— Reading text —

The passage of the Dickey amendment in 1996 severely curtailed efforts to determine concrete interventions for gun injury prevention by preventing the CDC from advocating for gun control measures. The amendment was drafted due to lobbying by the National Rifle Association in response to a landmark study showing that the presence of a firearm in the home was independently associated with a higher risk for homicide in that home. That year, Congress also took away the $2.6 million the CDC usually appropriated to the study of gun violence. The result was a 96% drop in CDC funding for research into gun injury prevention from 1996 to 2012. On March 23rd, President Trump signed a spending bill that included a provision that the CDC can, in fact, research the causes of gun injuries and gun violence. However, the spending bill fails to appropriate any additional funding to these research efforts and the provision does not lift the prohibition on advocating for gun control.
This void in the discussion about gun legislation is concerning because, historically, science has saved us from becoming ruined by our worst intuitive inclinations. On multiple occasions, society has been at risk for coming to the wrong conclusions about public health crises, such as with the HIV epidemic, climate change, and sports-related traumatic brain injuries, to name a few examples. On each of these issues, our intuition, fears, and short-term incentives caused us either to think there was no problem or to come up with the wrong solutions. But critical thinking and objective research methods rescued us from succumbing to our primal instincts of fear, aversion, and doubt.
Congress has embraced the scientific method in other areas of public health and achieved excellent results. In the 1960s, lawmakers responded to an increasing number of automobile-related deaths by injecting $200 million dollars per year into the National Highway Traffic Safety Administration to study highway traffic injury prevention. The research resulted in safer roads, enhanced automobile safety features, more effective law enforcement and graduated licensing systems for young drivers. Those measures have saved more than 350,000 lives.

— Exercise requirements —
1 – List the outcomes that the passage on gun violence research attributes to the highway traffic injury research of the 1960s.
2 – Answer these from the passage on gun violence research:
(a) In what year was the Dickey amendment passed?
(b) How much money per year did lawmakers put into the National Highway Traffic Safety Administration in the 1960s?
(c) How many lives have the resulting highway safety measures saved?
3 – Go on with the passage on gun violence research, starting after its final sentence.

— The data —
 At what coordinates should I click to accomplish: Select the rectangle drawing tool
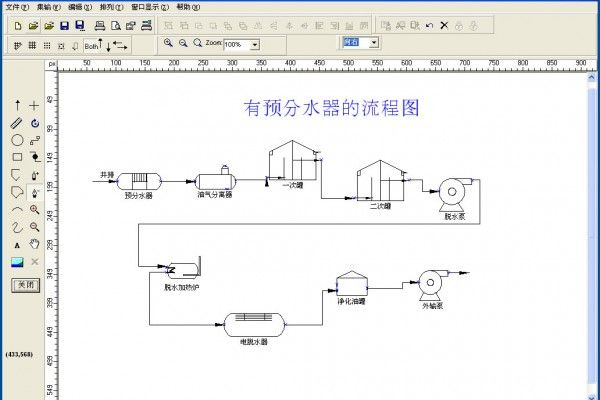click(x=17, y=157)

— Results of the exercise —
1 –
- Safer roads
- Enhanced automobile safety features
- More effective law enforcement
- Graduated licensing systems for young drivers

2 –
(a) 1996
(b) $200 million dollars per year
(c) More than 350,000

3 –
Similarly, in the 1950s, American scientists called on lawmakers to act in response to increasing rates of lung cancer in Americans after identifying, through research, a link between lung cancer and tobacco smoking. Despite the tobacco industry’s stubborn refusal to accept the data, the President of the United States and Surgeon General acted upon the findings. Smoking cessation efforts resulted in a 34% drop in lung cancer rates.
The World Health Organization defines “health” as “a state of complete physical, mental, and social well-being and not merely the absence of disease or infirmity.” As members of the medical community, it is our moral and ethical directive to not only eradicate disease but to also promote the health and well-being of the public, in body and mind. This directive mandates that we take a seat at the table in conversations that affect public health and influence public policy, including gun legislation. The caustic cycle of mass casualty incident followed by hyper-partisan discourse can only be broken by the pursuit of evidence-based policy — policy achieved through intellectual curiosity and honesty, rigorous scientific methods and the courage to accept results that contradict our intuitions.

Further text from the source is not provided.